> **Task details**
Rewrite the lines from the one with "Locate an element on the screen. The" to the one with "This screenshot has width=539, height=489.", both included, as a numbered list, leaving out blank lines.

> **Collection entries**
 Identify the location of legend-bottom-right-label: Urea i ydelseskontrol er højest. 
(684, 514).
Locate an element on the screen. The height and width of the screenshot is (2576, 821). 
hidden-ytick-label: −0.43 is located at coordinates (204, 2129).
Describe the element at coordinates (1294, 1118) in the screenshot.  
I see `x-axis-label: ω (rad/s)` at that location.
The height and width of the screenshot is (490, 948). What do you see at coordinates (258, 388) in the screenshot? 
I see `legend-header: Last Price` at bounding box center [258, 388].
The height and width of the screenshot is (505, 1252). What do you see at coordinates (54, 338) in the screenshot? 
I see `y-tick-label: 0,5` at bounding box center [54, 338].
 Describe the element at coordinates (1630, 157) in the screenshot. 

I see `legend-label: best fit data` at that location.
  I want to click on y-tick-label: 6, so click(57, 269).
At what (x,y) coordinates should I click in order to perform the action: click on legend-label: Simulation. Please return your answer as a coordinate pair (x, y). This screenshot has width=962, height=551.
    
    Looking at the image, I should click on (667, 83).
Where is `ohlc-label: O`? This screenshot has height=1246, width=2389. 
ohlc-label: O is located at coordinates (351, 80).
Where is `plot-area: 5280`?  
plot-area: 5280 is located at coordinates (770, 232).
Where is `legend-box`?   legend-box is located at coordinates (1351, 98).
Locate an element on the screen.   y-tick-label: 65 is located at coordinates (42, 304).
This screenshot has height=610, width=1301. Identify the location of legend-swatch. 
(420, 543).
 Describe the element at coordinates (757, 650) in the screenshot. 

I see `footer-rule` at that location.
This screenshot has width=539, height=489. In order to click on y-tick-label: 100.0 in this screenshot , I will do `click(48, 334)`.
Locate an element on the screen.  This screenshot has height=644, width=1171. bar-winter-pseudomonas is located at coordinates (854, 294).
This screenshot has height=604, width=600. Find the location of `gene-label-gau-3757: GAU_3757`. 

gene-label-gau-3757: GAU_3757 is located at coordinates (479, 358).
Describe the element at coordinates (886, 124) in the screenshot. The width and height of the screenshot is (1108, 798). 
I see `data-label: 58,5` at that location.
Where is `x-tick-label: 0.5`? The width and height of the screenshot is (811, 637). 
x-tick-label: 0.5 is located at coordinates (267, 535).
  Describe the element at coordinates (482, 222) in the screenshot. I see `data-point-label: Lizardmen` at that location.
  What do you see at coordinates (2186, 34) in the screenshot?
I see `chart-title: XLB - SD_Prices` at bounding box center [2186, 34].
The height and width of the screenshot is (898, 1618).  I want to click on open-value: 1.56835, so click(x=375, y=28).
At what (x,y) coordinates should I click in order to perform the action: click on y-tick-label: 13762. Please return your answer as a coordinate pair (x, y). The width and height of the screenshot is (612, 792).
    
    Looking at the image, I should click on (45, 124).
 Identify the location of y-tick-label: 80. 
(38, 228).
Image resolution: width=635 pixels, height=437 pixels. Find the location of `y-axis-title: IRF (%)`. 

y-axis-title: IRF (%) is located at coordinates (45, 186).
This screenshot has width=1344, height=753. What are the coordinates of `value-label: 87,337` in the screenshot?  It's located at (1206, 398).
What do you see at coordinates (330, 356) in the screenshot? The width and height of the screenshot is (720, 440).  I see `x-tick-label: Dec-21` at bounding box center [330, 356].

> **Solution to this task**
1. Locate an element on the screen. The height and width of the screenshot is (2576, 821). 
2. hidden-ytick-label: −0.43 is located at coordinates (204, 2129).
3. Describe the element at coordinates (1294, 1118) in the screenshot.  
4. I see `x-axis-label: ω (rad/s)` at that location.
5. The height and width of the screenshot is (490, 948). What do you see at coordinates (258, 388) in the screenshot? 
6. I see `legend-header: Last Price` at bounding box center [258, 388].
7. The height and width of the screenshot is (505, 1252). What do you see at coordinates (54, 338) in the screenshot? 
8. I see `y-tick-label: 0,5` at bounding box center [54, 338].
9.  Describe the element at coordinates (1630, 157) in the screenshot. 
10. I see `legend-label: best fit data` at that location.
11.   I want to click on y-tick-label: 6, so click(57, 269).
12. At what (x,y) coordinates should I click in order to perform the action: click on legend-label: Simulation. Please return your answer as a coordinate pair (x, y). This screenshot has width=962, height=551.
13.     Looking at the image, I should click on (667, 83).
14. Where is `ohlc-label: O`? This screenshot has height=1246, width=2389. 
15. ohlc-label: O is located at coordinates (351, 80).
16. Where is `plot-area: 5280`?  
17. plot-area: 5280 is located at coordinates (770, 232).
18. Where is `legend-box`?   legend-box is located at coordinates (1351, 98).
19. Locate an element on the screen.   y-tick-label: 65 is located at coordinates (42, 304).
20. This screenshot has height=610, width=1301. Identify the location of legend-swatch. 
21. (420, 543).
22.  Describe the element at coordinates (757, 650) in the screenshot. 
23. I see `footer-rule` at that location.
24. This screenshot has width=539, height=489. In order to click on y-tick-label: 100.0 in this screenshot , I will do `click(48, 334)`.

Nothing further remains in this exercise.